La descripción del mal, la continuidad de las plagas -el cólera morbo, las fiebres disentéricas, las viruelas, la escarlatina- se desplazaban unas a otras y era notable la sensatez de los remedios que proponía.
Antes de apagar la vela, pensó en la joven Zúñiga y su agudeza para detectar síntomas, sospechando que ella sabía más de lo que su modestia le revelaba.
¿Su modestia o su astucia?, se preguntó, para pensar, cuando caía en el sueño, que era una pena que fuera mujer: si hubiese sido varón, hubiera podido tomarla por discípulo, intuía que era aún mejor que su ayudante, a quien vivía en el temor de perder por su sentido misional y su indiferencia ante el contagio.
La hermana Sofronia, esa erudita hermética y retraída, no había elegido porque sí a quién era ajena a la comunidad, y sospechó que le había transmitido más ciencia de la que él tenía noticia: bien conocía la hermandad de las mujeres, esa cofradía sin libros ni reglas: era la antigua asociación de los esclavos, de los menos fuertes, de los disidentes en peligro. Ningún papel denunciaba, todo se hacía en secreto y en susurros: los susurros, al menos en aquel siglo que comenzaba, no eran prueba ante ningún tribunal.
Era madrugada aun cuando se levantó a preparar el legendario “vinagre de los cuatro ladrones”. La fórmula se había conocido durante la epidemia que causó más de 50 mil víctimas en la región de Toulouse, entre l628 y 1631, en cuyo Parlamento quedó registrada el hecho y la receta.
Los cuatro ladrones a los que aludía el remedio eran salteadores que robaban a los apestados; al ser detenidos, asombrados los jueces de que no se hubieran contagiado, confesaron tener un remedio eficacísimo, y pidieron se les conmutara la pena de muerte a cambio de la receta.
El preparado constaba de “2,5 l de vinagre, 40 g de absenta, 40 de romero, 40 de salvia, 40 de menta, 40 de ruda, 40 de lavanda, 5 g. de canela, 5 de girasol, 5 de nuez moscada y 5 g de ajo. Se añadía alcanfor disuelto en 4 g de ácido acético cristalizado y se reposaba por diez días. De uso rigurosamente externo, se usaba contra enfermedades infecciosas y contagiosas: se frotaban las manos, la cara y el cuerpo si uno estaba muy expuesto; se quemaba, además, en las casas y decían que dándolo a oler, resucitaba en caso de síncope.”
El P. Allen no estaba seguro del porqué de su virtud, pero ocho de cada diez veces preservaba del contagio. Él creía más en el “cuatroladrones” que en las fumigaciones de albahaca y mejoranas usadas “cuando el daño surgía de los humores interiores que buscaban el desahogo en pústulas exteriores”.
Un día encontró a doña Sebastiana en la calle, sentada en una silla que alguien le acercara; una criada sostenía un parasol sobre su cabeza y a su lado, en el suelo, había una cesta de comida y otra de remedios.
Ha muerto un angelito −les dijo− ; los padres están muy enfermos y les he dado alivio. Ahora espero que vengan a buscar el cuerpo. Prometí que será enterrado cristianamente.
Y al levantar el rostro, el sacerdote vio en él una indecible tristeza.

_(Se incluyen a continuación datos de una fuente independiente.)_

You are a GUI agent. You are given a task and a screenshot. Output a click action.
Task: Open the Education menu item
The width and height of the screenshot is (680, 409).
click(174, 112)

−¡Ah, su merced, qué triste es ser mujer!− confesó ella. Creo que ningún hombre puede entender el dolor de perder un niño al que se esperó durante meses, acunándolo en las entrañas...
Como llegaron los de la Cofradía, se despidieron. La escena, como un feo sueño, perseguiría al jesuita por años: la joven, la calle vacía y ocre, la mestiza con el parasol, y el carro con un caballo esquelético –cual corcel apocalíptico que trae hambre y peste-, que se acercaba a paso tardo hacia la modesta vivienda.
En Alta Gracia, murió el Hermano Eladio -que suplía su poca ciencia con mucha dedicación- junto a esclavos, indios y religiosos en tal cantidad que el Hermano Gartner, tejedor, pidió dejar la estancia “por no tener gente para su obraje”.
También en Santa Catalina la mortandad de africanos y sacerdotes había sido trágica, salvándose, por aislada, La Candelaria.
Alguien escribió: “En la ciudad inerte, con la palidez de un enfermo, se prolonga la languidez de una agonía”.
Finalmente, el mal cedió aunque rezongó por la región tres años más. Pero como sucediera antes y sucedería por siglos, Córdoba resurgió entre las cenizas.